■ RECORDS FOR THE EXERCISE
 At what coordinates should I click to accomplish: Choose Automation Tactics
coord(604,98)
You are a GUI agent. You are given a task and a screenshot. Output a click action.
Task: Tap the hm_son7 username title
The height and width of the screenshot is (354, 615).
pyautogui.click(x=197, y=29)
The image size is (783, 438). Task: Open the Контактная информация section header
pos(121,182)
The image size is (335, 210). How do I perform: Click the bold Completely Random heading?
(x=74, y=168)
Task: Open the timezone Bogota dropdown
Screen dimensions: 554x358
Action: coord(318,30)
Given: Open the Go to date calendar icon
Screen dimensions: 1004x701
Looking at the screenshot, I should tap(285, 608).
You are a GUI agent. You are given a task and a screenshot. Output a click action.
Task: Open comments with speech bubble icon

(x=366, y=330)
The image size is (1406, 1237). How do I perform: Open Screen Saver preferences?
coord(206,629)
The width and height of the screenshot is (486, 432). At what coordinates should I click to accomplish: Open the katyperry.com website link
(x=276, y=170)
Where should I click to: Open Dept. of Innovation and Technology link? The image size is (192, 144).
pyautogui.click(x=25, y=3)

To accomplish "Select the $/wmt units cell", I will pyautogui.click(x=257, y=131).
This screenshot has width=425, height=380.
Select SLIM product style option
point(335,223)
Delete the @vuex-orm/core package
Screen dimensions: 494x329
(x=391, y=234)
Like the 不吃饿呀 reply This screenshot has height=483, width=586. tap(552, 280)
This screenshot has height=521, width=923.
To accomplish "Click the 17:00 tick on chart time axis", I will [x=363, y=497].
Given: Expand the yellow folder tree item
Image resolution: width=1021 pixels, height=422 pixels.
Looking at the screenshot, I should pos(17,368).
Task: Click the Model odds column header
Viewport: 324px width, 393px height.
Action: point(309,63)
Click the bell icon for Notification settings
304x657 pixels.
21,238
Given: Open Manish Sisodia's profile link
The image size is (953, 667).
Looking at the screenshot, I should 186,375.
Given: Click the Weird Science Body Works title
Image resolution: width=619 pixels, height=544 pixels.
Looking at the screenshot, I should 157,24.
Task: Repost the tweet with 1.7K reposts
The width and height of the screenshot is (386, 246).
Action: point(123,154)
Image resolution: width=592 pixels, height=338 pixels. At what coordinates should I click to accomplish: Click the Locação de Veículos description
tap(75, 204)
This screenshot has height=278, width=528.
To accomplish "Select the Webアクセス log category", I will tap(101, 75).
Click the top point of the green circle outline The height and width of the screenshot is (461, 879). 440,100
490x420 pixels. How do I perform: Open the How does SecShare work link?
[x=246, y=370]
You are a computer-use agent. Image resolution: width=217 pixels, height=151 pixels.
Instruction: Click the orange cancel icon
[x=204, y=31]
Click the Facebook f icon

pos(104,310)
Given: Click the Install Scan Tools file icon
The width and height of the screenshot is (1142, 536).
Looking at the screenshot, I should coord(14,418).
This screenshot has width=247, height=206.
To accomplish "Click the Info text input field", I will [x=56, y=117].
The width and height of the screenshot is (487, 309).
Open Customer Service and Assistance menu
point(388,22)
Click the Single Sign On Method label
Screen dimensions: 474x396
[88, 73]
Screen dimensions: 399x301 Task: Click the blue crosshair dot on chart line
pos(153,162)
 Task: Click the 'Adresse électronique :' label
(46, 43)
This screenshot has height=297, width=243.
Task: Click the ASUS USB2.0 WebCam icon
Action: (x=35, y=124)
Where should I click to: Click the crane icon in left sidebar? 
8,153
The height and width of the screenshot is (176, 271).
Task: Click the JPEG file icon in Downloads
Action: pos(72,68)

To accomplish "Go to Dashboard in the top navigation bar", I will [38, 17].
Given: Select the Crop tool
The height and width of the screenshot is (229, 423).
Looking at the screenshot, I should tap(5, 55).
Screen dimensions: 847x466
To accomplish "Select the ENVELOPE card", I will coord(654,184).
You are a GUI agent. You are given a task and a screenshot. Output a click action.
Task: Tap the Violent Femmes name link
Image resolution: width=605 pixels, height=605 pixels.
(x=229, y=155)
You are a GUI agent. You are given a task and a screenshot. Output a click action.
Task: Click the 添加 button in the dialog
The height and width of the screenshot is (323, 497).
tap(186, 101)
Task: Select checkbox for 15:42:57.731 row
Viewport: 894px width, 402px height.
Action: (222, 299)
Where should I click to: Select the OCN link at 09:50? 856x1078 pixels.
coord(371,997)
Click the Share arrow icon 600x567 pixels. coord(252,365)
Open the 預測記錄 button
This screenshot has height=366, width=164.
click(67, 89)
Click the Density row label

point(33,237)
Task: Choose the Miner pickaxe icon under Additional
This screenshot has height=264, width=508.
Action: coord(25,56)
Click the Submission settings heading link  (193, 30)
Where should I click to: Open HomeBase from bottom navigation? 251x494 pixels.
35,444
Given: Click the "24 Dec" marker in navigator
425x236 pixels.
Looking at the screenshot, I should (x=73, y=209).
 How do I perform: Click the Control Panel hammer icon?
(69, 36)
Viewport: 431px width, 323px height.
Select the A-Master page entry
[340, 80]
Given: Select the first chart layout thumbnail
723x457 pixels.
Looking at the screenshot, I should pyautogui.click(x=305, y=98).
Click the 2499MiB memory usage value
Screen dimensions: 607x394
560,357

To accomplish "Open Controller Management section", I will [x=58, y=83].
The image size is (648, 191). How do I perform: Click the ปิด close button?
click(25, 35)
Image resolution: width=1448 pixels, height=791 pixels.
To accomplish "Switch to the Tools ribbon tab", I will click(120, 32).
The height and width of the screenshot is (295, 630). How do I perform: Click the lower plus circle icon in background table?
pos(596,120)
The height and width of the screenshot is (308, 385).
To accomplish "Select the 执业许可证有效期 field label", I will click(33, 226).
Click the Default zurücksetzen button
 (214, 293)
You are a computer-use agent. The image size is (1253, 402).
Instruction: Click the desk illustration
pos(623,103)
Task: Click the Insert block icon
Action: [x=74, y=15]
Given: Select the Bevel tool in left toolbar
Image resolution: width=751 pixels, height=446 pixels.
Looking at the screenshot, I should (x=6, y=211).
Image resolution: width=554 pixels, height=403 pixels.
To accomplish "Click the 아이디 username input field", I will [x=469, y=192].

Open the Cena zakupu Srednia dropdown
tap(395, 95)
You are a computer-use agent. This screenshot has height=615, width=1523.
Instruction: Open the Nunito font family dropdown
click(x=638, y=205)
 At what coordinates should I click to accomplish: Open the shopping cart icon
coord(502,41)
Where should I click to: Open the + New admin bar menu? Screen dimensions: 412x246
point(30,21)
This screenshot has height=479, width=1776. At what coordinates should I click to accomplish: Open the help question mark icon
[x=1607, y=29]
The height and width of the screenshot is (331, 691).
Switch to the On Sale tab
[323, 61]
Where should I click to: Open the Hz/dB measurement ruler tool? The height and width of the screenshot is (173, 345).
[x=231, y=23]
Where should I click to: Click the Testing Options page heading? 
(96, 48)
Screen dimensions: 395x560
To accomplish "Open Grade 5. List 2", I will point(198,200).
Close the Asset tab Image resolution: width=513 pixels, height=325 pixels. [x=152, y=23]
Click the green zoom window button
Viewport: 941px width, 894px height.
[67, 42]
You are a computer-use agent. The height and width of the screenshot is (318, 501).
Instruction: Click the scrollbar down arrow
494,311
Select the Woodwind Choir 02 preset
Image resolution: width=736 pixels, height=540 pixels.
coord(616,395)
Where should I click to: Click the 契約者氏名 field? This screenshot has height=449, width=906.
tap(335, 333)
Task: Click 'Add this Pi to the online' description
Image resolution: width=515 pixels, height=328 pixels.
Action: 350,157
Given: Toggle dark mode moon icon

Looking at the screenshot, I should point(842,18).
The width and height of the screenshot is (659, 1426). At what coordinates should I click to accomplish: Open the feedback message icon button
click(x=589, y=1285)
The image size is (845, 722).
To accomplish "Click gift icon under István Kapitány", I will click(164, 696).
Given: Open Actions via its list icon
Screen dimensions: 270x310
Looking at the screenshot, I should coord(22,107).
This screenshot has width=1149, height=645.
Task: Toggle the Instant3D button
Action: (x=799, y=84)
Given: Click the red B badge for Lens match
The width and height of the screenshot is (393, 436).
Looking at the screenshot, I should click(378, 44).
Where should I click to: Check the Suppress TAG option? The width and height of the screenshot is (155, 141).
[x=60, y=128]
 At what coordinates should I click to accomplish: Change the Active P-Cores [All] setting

■ PROBLEM
In the material above, locate the line containing "Image resolution: width=736" and the line containing "Given: Open Actions via its list icon". Transcribe exactly those two lines and every line between them, and nothing more.

■ WRITTEN ANSWER
Image resolution: width=736 pixels, height=540 pixels.
coord(616,395)
Where should I click to: Click the 契約者氏名 field? This screenshot has height=449, width=906.
tap(335, 333)
Task: Click 'Add this Pi to the online' description
Image resolution: width=515 pixels, height=328 pixels.
Action: 350,157
Given: Toggle dark mode moon icon

Looking at the screenshot, I should point(842,18).
The width and height of the screenshot is (659, 1426). At what coordinates should I click to accomplish: Open the feedback message icon button
click(x=589, y=1285)
The image size is (845, 722).
To accomplish "Click gift icon under István Kapitány", I will click(164, 696).
Given: Open Actions via its list icon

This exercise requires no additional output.